The train arrived at Tiruchirappalli (Trichy) at exactly 7.20 pm as per the schedule! I had no trouble getting an auto to Srirangam. River Kāveri breaks into two distributaries near Trichy. River Kollidam flows on the north and Kāveri on the south. Srirangam is like an island in the middle of Kāveri. At around 8 pm I was moving through the traffic towards my hotel River view. 

The city was alive with noise, but my eyes went straight to the Rockfort, rising like an ancient sentinel. Geologists say this rock is 3.8 billion years old — a thought that makes even dynasties seem fleeting. The Pallavas began carving into it in the 7th century, the Nayaks crowned it with fortifications in the 16th, and somewhere in between, the Cholas and Pandyas fought over it.

As it was quite late to have dinner and I was quite filled by the meals on the train, I just got some fruits and settled in the room. Although the name of the hotel was “River view”, it was not exactly on the banks of the river which was a bit disappointing.
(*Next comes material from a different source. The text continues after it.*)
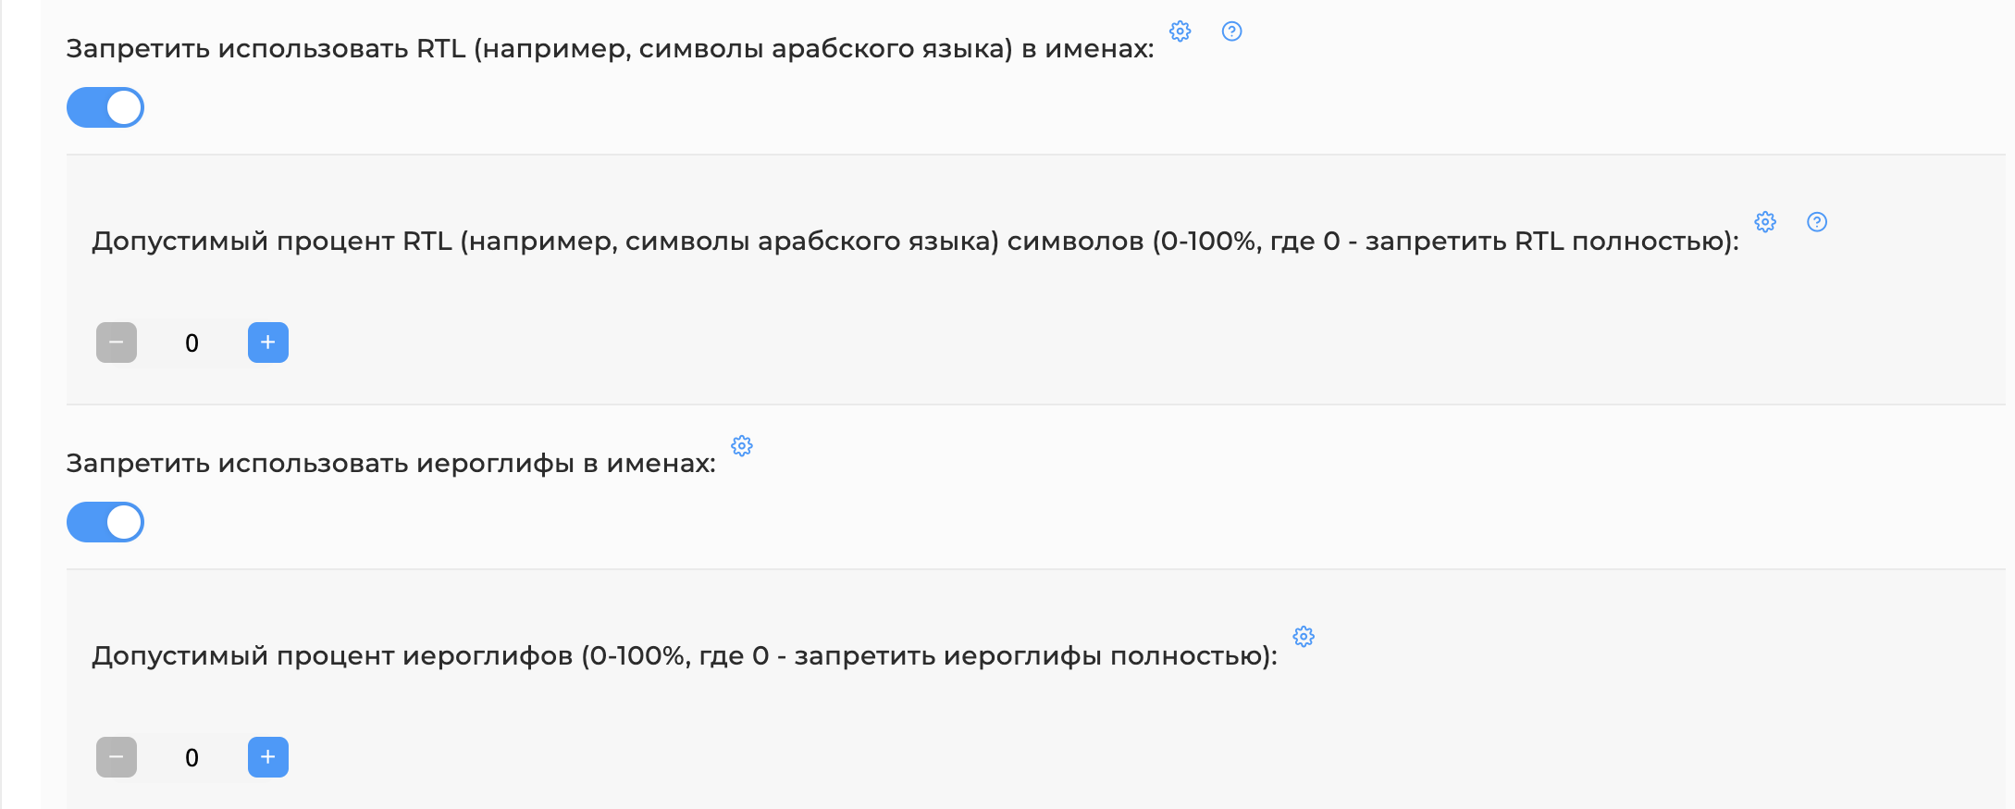Image resolution: width=2015 pixels, height=809 pixels.
Task: Click the 'Допустимый процент иероглифов' label text
Action: pyautogui.click(x=685, y=655)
The next morning, I first went to the Kāveri river which was just a short walk from the hotel. After dipping my feet in it for a brief period, I got into an auto to the Big Temple. Sapta-Prakaram design where the sanctum, gopuram, services and living area are co-located in seven concentric enclosures. Rampart walls were added after medieval centuries that saw its invasion and destruction.

 Kāveri from Srirangam

The Periya Kovil (Big Temple) at Srirangam greeted me like a living museum. It has 21 gopurams, bustling markets tucked into pillared corridors, and the serene deity Ranganatha reclining, unchanged for over a millennium. 

Considered the foremost among the 108 Divya Desams*(explained below), this temple is dedicated to Lord Vishnu reclining on the serpent Adisesha. Spread across seven concentric enclosures, it is often called the largest functioning temple complex in the world. The temple has been celebrated in the hymns of all the Alvars, making it a spiritual and cultural centre for centuries. Its towering gopurams and the sanctity of the reclining deity draw pilgrims from across India.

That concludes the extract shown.